[Wien] Electronic density for a given K point.
Jose Alfredo Camargo Martinez
sork8686 at yahoo.es
Fri Feb 22 05:43:30 CET 2013
Thank you very much Dr. Blaha.
We reproduce successfully these graphs.
José A. Camargo Martínez
DEPARTAMENTO DE FÍSICA
CINVESTAV - MÉXICO D.F.
________________________________
De: Peter Blaha <pblaha at theochem.tuwien.ac.at>
Para: A Mailing list for WIEN2k users <wien at zeus.theochem.tuwien.ac.at>
Enviado: Jueves 21 de febrero de 2013 1:51
Asunto: Re: [Wien] Electronic density for a given K point.

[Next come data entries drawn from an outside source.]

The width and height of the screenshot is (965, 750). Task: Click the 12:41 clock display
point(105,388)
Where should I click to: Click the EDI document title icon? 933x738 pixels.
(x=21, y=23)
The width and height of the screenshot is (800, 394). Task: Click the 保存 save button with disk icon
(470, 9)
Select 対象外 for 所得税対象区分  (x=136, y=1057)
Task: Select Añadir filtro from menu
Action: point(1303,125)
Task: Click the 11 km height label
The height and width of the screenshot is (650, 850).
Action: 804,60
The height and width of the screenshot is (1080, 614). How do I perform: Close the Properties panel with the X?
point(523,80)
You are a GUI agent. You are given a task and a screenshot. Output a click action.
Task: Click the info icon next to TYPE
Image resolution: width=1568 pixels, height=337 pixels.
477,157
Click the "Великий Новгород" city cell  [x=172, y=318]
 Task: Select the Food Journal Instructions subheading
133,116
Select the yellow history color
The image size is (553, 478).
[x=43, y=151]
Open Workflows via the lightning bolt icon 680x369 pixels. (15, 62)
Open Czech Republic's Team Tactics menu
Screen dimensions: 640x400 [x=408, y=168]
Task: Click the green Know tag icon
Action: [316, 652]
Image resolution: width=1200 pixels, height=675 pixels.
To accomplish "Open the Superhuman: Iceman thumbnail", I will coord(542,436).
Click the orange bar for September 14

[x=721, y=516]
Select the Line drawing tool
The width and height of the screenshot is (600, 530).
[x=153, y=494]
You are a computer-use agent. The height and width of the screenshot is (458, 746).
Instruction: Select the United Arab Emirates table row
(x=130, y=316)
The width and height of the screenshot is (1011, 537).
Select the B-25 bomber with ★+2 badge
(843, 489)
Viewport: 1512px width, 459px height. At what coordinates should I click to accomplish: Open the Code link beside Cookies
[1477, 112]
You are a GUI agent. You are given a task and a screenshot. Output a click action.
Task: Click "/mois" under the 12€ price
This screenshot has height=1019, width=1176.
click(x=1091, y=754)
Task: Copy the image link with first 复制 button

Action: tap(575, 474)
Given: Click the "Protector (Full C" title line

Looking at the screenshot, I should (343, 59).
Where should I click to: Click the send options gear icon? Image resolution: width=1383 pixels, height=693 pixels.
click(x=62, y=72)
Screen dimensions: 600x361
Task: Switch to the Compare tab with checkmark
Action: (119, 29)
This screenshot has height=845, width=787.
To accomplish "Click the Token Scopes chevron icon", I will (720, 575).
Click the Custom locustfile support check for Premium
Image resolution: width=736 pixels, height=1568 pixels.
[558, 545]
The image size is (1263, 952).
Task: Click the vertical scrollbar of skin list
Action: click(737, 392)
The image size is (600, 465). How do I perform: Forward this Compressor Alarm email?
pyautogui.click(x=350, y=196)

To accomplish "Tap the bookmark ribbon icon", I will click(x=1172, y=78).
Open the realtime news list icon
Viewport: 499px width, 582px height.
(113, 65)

You can for instance put the coordinates of the desired k-point put into
case.klist (ix,iy,iz,i-denominator), then
x lapw1
examine case.output1 and find the eigenvalue you want to plot:
x lapw2 -all emin emax (where emin/emax should bracket the desired
eigenvalue.
If the k-point is already in klistm you may simply bracket the
eigenvalue very closely, so that no other eigenvalue falls into that region.
Am 21.02.2013 05:23, schrieb Jose Alfredo Camargo Martinez:
> Hi everyone
>
> In the plots from paper DOI: 10.1002/qua.560230435 (P. Blaha and K.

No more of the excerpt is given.